» **Exercise instructions**
The reply should consist solely of the lines from the one with "Focus the Change car tire search field" through the final line of the listing, copied exactly, with no pictures.

» **The data**
----

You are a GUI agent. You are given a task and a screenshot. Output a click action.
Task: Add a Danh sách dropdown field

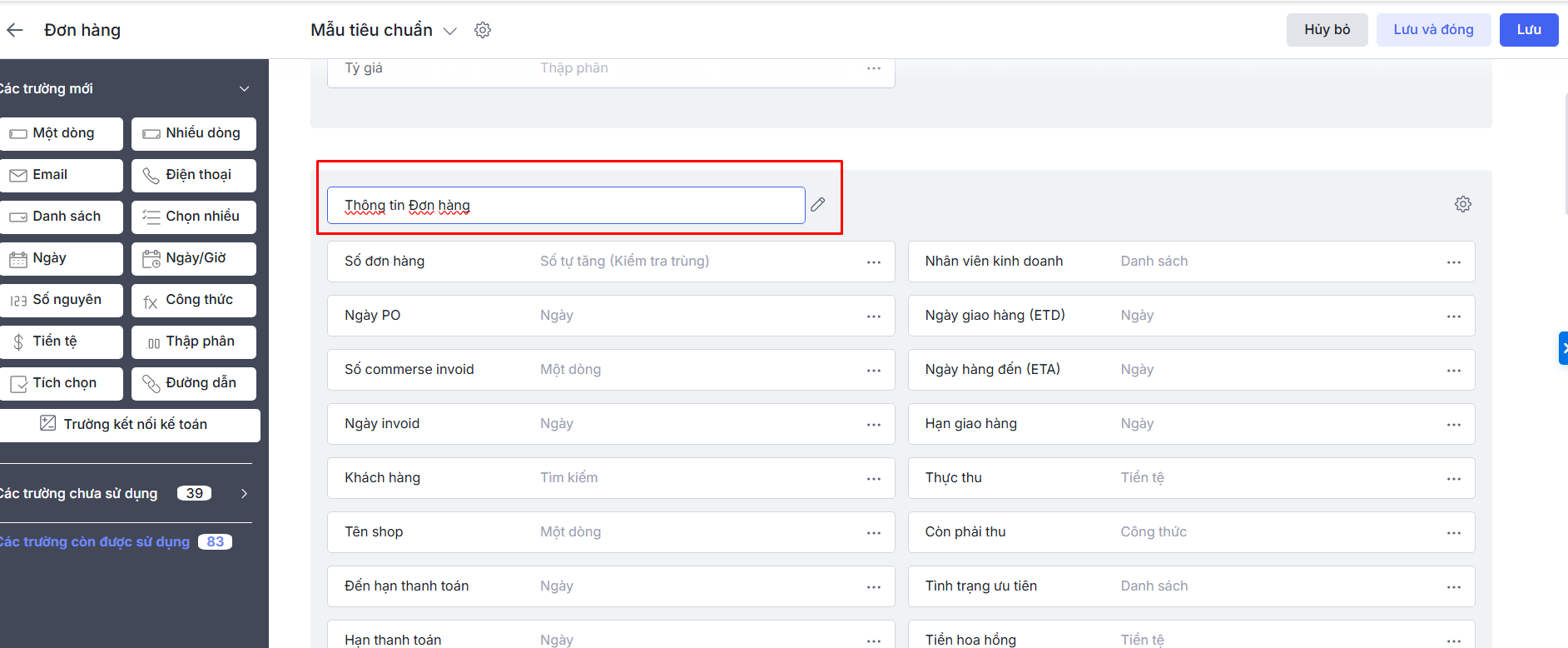(x=60, y=217)
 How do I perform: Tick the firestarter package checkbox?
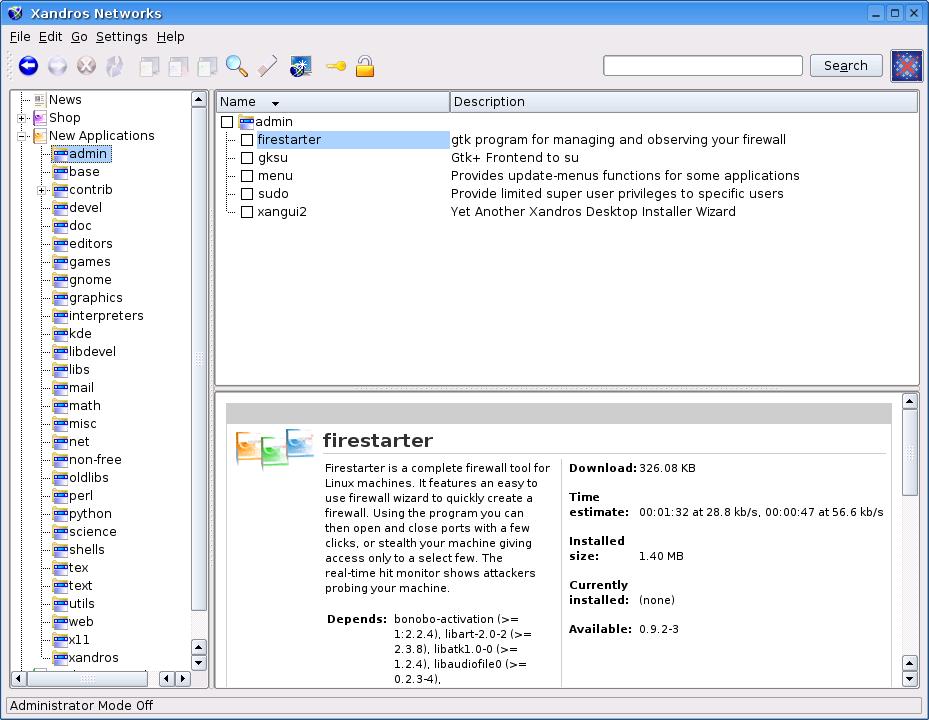[247, 140]

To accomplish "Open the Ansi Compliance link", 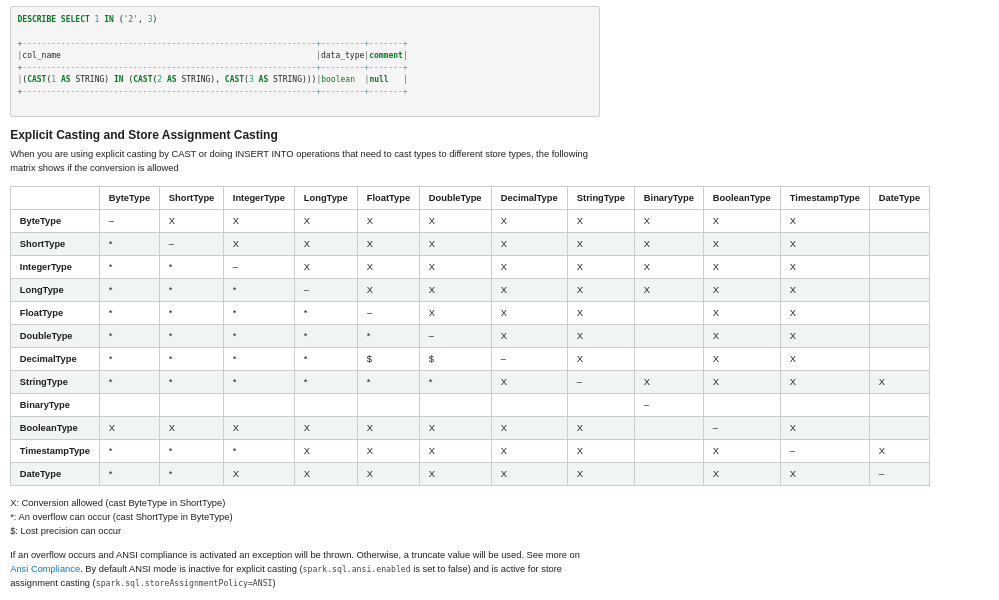I will pyautogui.click(x=45, y=569).
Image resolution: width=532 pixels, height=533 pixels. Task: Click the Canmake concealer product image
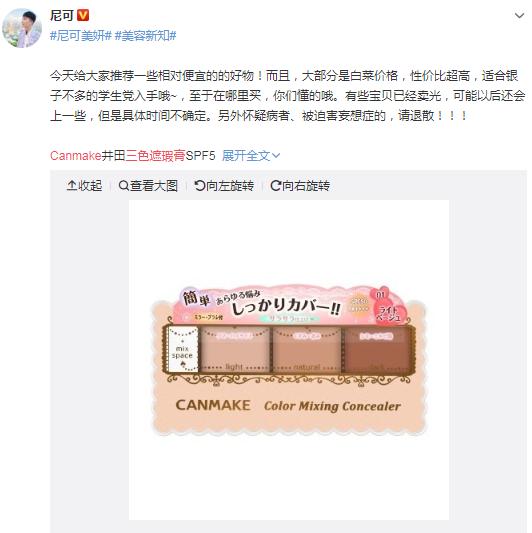pos(289,360)
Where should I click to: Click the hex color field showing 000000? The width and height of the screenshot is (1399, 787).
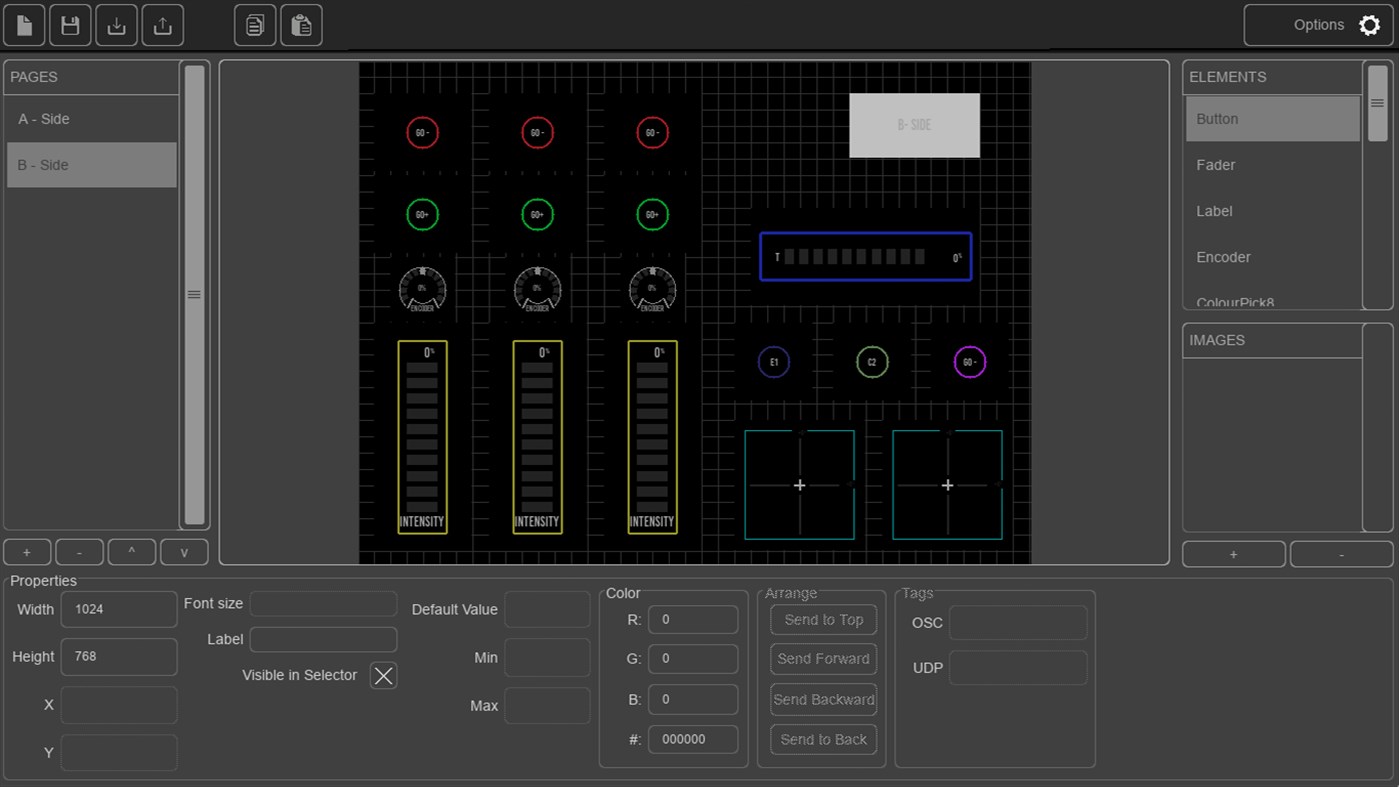[693, 739]
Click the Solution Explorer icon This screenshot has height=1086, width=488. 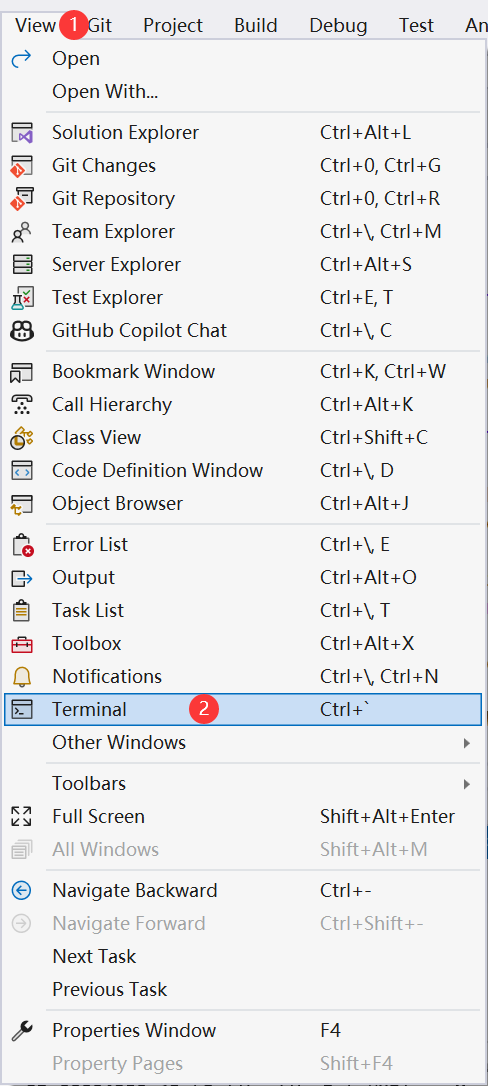click(x=22, y=132)
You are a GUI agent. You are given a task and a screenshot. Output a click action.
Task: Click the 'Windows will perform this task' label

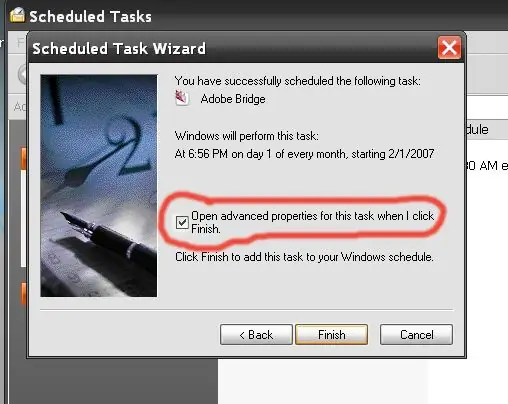point(247,136)
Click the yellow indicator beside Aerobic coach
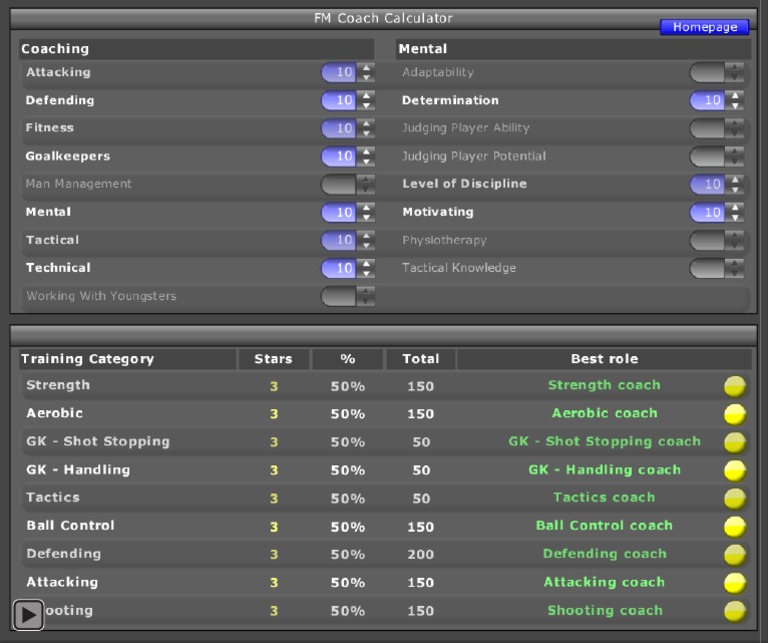The image size is (768, 643). click(735, 414)
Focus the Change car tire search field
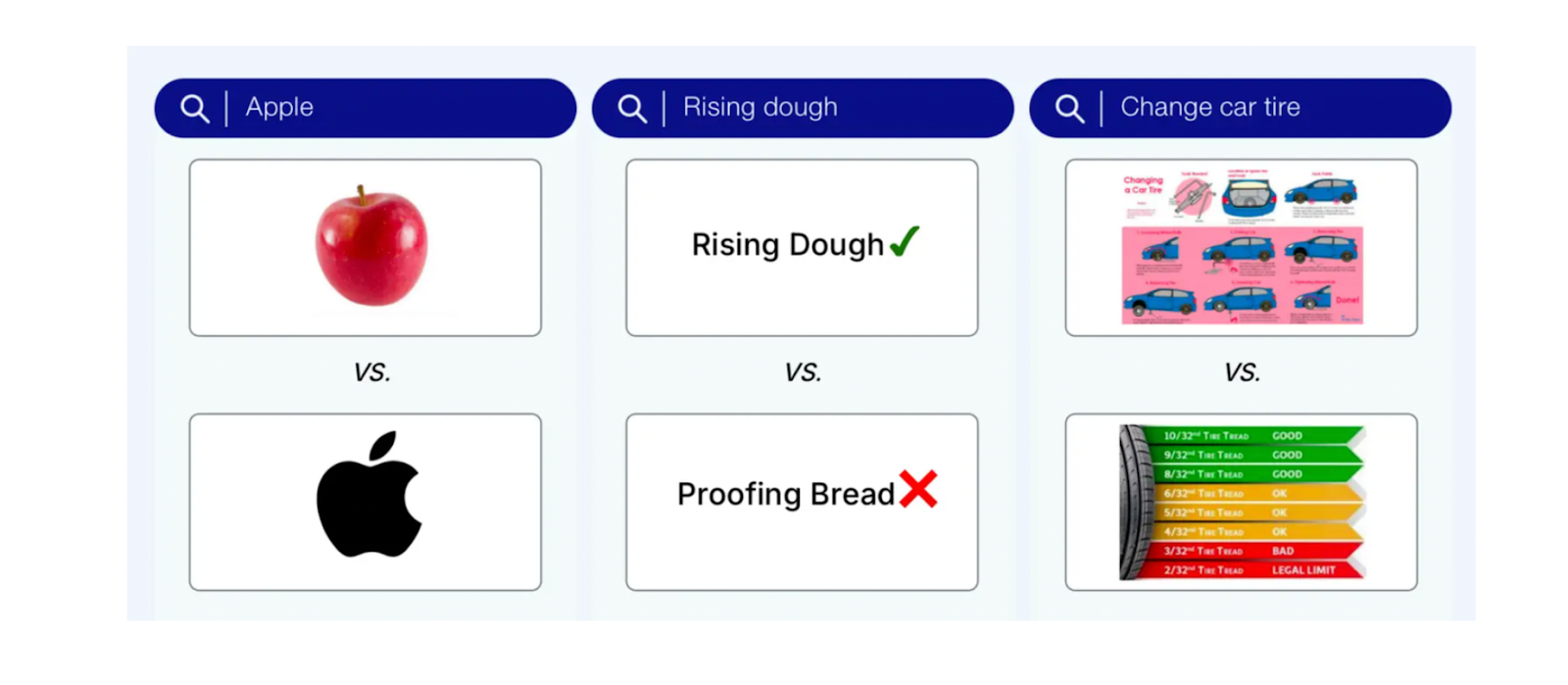Viewport: 1568px width, 685px height. (x=1274, y=108)
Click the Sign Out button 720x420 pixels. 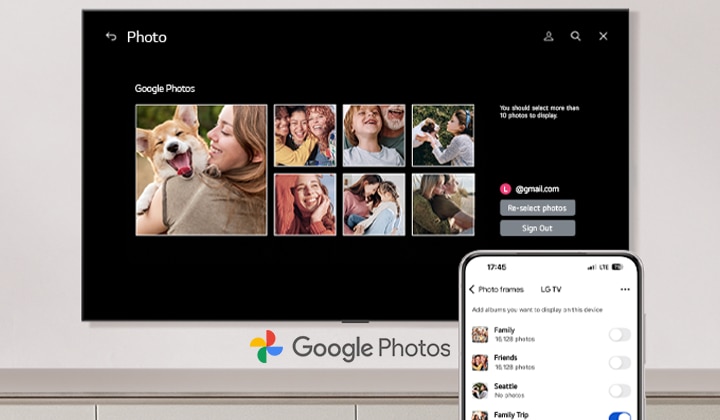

----

» **Response to the exercise**
Focus the Change car tire search field
Viewport: 1568px width, 685px height. (x=1274, y=108)
Click the Sign Out button 720x420 pixels. 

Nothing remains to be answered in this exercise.